Objective>
Put all the rows below into a Markdown table with two columns, "Line No" and "Content", numbering each row and skipping blank lines.

======== Data provided ========

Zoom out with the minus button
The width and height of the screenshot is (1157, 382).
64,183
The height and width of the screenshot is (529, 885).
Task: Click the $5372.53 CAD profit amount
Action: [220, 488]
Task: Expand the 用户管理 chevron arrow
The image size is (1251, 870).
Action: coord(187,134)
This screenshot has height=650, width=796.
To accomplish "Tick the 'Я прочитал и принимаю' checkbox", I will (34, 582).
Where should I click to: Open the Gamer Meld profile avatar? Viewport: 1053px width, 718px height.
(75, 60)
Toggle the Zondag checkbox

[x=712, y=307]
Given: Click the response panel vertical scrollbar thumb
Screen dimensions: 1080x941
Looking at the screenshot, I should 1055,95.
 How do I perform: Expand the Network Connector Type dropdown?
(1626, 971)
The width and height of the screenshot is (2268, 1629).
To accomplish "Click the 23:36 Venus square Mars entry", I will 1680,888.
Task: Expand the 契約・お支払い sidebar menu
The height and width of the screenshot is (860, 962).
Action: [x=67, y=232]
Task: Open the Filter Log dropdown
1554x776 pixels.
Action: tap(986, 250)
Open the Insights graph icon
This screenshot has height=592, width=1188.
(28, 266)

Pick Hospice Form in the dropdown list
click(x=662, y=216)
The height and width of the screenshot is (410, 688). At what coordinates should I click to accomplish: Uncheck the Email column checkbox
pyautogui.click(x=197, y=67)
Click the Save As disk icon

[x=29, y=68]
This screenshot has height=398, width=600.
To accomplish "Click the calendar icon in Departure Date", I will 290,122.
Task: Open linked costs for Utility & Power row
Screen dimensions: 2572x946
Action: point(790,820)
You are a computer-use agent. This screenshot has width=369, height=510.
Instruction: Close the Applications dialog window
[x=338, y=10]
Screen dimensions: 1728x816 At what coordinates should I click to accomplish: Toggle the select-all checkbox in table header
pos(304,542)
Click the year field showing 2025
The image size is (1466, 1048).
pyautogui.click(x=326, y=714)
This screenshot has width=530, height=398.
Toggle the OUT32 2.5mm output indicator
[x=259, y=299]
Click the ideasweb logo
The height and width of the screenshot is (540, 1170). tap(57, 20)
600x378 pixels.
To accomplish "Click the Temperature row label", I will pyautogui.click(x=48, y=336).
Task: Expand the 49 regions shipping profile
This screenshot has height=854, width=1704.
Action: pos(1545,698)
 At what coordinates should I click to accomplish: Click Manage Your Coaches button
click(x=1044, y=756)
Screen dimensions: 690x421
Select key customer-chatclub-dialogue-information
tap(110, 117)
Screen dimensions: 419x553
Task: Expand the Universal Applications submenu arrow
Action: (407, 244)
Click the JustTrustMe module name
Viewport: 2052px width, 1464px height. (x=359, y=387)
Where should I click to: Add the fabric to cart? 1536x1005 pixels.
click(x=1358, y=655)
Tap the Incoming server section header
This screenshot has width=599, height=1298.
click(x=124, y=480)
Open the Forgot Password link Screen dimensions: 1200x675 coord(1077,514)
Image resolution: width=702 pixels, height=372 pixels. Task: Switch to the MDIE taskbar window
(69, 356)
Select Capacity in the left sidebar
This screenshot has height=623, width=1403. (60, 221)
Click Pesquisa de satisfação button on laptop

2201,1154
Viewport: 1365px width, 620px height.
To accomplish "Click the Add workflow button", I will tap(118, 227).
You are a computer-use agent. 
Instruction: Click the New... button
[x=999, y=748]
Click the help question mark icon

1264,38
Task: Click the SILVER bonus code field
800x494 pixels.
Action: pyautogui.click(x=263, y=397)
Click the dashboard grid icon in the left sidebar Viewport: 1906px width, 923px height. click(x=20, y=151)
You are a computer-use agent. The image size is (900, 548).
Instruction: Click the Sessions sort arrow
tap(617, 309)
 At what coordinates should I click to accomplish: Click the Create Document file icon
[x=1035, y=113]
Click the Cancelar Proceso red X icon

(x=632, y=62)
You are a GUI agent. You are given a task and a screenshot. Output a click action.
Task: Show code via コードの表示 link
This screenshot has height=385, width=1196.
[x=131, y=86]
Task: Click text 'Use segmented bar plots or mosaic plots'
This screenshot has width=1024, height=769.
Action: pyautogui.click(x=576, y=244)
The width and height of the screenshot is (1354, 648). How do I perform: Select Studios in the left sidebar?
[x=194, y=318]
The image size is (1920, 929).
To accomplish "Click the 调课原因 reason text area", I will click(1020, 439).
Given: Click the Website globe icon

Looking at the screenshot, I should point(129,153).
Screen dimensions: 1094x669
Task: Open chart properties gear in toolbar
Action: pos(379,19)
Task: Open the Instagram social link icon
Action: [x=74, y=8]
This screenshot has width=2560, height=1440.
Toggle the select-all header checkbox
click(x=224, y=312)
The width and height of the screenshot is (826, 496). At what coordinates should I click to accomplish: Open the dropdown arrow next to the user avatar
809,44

========

Finished exercise>
| Line No | Content |
|---|---|
| 1 | Zoom out with the minus button |
| 2 | The width and height of the screenshot is (1157, 382). |
| 3 | 64,183 |
| 4 | The height and width of the screenshot is (529, 885). |
| 5 | Task: Click the $5372.53 CAD profit amount |
| 6 | Action: [220, 488] |
| 7 | Task: Expand the 用户管理 chevron arrow |
| 8 | The image size is (1251, 870). |
| 9 | Action: coord(187,134) |
| 10 | This screenshot has height=650, width=796. |
| 11 | To accomplish "Tick the 'Я прочитал и принимаю' checkbox", I will (34, 582). |
| 12 | Where should I click to: Open the Gamer Meld profile avatar? Viewport: 1053px width, 718px height. |
| 13 | (75, 60) |
| 14 | Toggle the Zondag checkbox |
| 15 | [x=712, y=307] |
| 16 | Given: Click the response panel vertical scrollbar thumb |
| 17 | Screen dimensions: 1080x941 |
| 18 | Looking at the screenshot, I should 1055,95. |
| 19 |  How do I perform: Expand the Network Connector Type dropdown? |
| 20 | (1626, 971) |
| 21 | The width and height of the screenshot is (2268, 1629). |
| 22 | To accomplish "Click the 23:36 Venus square Mars entry", I will 1680,888. |
| 23 | Task: Expand the 契約・お支払い sidebar menu |
| 24 | The height and width of the screenshot is (860, 962). |
| 25 | Action: [x=67, y=232] |
| 26 | Task: Open the Filter Log dropdown |
| 27 | 1554x776 pixels. |
| 28 | Action: tap(986, 250) |
| 29 | Open the Insights graph icon |
| 30 | This screenshot has height=592, width=1188. |
| 31 | (28, 266) |
| 32 | Pick Hospice Form in the dropdown list |
| 33 | click(x=662, y=216) |
| 34 | The height and width of the screenshot is (410, 688). At what coordinates should I click to accomplish: Uncheck the Email column checkbox |
| 35 | pyautogui.click(x=197, y=67) |
| 36 | Click the Save As disk icon |
| 37 | [x=29, y=68] |
| 38 | This screenshot has height=398, width=600. |
| 39 | To accomplish "Click the calendar icon in Departure Date", I will 290,122. |
| 40 | Task: Open linked costs for Utility & Power row |
| 41 | Screen dimensions: 2572x946 |
| 42 | Action: point(790,820) |
| 43 | You are a computer-use agent. This screenshot has width=369, height=510. |
| 44 | Instruction: Close the Applications dialog window |
| 45 | [x=338, y=10] |
| 46 | Screen dimensions: 1728x816 At what coordinates should I click to accomplish: Toggle the select-all checkbox in table header |
| 47 | pos(304,542) |
| 48 | Click the year field showing 2025 |
| 49 | The image size is (1466, 1048). |
| 50 | pyautogui.click(x=326, y=714) |
| 51 | This screenshot has width=530, height=398. |
| 52 | Toggle the OUT32 2.5mm output indicator |
| 53 | [x=259, y=299] |
| 54 | Click the ideasweb logo |
| 55 | The height and width of the screenshot is (540, 1170). tap(57, 20) |
| 56 | 600x378 pixels. |
| 57 | To accomplish "Click the Temperature row label", I will pyautogui.click(x=48, y=336). |
| 58 | Task: Expand the 49 regions shipping profile |
| 59 | This screenshot has height=854, width=1704. |
| 60 | Action: pos(1545,698) |
| 61 |  At what coordinates should I click to accomplish: Click Manage Your Coaches button |
| 62 | click(x=1044, y=756) |
| 63 | Screen dimensions: 690x421 |
| 64 | Select key customer-chatclub-dialogue-information |
| 65 | tap(110, 117) |
| 66 | Screen dimensions: 419x553 |
| 67 | Task: Expand the Universal Applications submenu arrow |
| 68 | Action: (407, 244) |
| 69 | Click the JustTrustMe module name |
| 70 | Viewport: 2052px width, 1464px height. (x=359, y=387) |
| 71 | Where should I click to: Add the fabric to cart? 1536x1005 pixels. |
| 72 | click(x=1358, y=655) |
| 73 | Tap the Incoming server section header |
| 74 | This screenshot has width=599, height=1298. |
| 75 | click(x=124, y=480) |
| 76 | Open the Forgot Password link Screen dimensions: 1200x675 coord(1077,514) |
| 77 | Image resolution: width=702 pixels, height=372 pixels. Task: Switch to the MDIE taskbar window |
| 78 | (69, 356) |
| 79 | Select Capacity in the left sidebar |
| 80 | This screenshot has height=623, width=1403. (60, 221) |
| 81 | Click Pesquisa de satisfação button on laptop |
| 82 | 2201,1154 |
| 83 | Viewport: 1365px width, 620px height. |
| 84 | To accomplish "Click the Add workflow button", I will tap(118, 227). |
| 85 | You are a computer-use agent.  |
| 86 | Instruction: Click the New... button |
| 87 | [x=999, y=748] |
| 88 | Click the help question mark icon |
| 89 | 1264,38 |
| 90 | Task: Click the SILVER bonus code field |
| 91 | 800x494 pixels. |
| 92 | Action: pyautogui.click(x=263, y=397) |
| 93 | Click the dashboard grid icon in the left sidebar Viewport: 1906px width, 923px height. click(x=20, y=151) |
| 94 | You are a computer-use agent. The image size is (900, 548). |
| 95 | Instruction: Click the Sessions sort arrow |
| 96 | tap(617, 309) |
| 97 |  At what coordinates should I click to accomplish: Click the Create Document file icon |
| 98 | [x=1035, y=113] |
| 99 | Click the Cancelar Proceso red X icon |
| 100 | (x=632, y=62) |
| 101 | You are a GUI agent. You are given a task and a screenshot. Output a click action. |
| 102 | Task: Show code via コードの表示 link |
| 103 | This screenshot has height=385, width=1196. |
| 104 | [x=131, y=86] |
| 105 | Task: Click text 'Use segmented bar plots or mosaic plots' |
| 106 | This screenshot has width=1024, height=769. |
| 107 | Action: pyautogui.click(x=576, y=244) |
| 108 | The width and height of the screenshot is (1354, 648). How do I perform: Select Studios in the left sidebar? |
| 109 | [x=194, y=318] |
| 110 | The image size is (1920, 929). |
| 111 | To accomplish "Click the 调课原因 reason text area", I will click(1020, 439). |
| 112 | Given: Click the Website globe icon |
| 113 | Looking at the screenshot, I should point(129,153). |
| 114 | Screen dimensions: 1094x669 |
| 115 | Task: Open chart properties gear in toolbar |
| 116 | Action: pos(379,19) |
| 117 | Task: Open the Instagram social link icon |
| 118 | Action: [x=74, y=8] |
| 119 | This screenshot has width=2560, height=1440. |
| 120 | Toggle the select-all header checkbox |
| 121 | click(x=224, y=312) |
| 122 | The width and height of the screenshot is (826, 496). At what coordinates should I click to accomplish: Open the dropdown arrow next to the user avatar |
| 123 | 809,44 |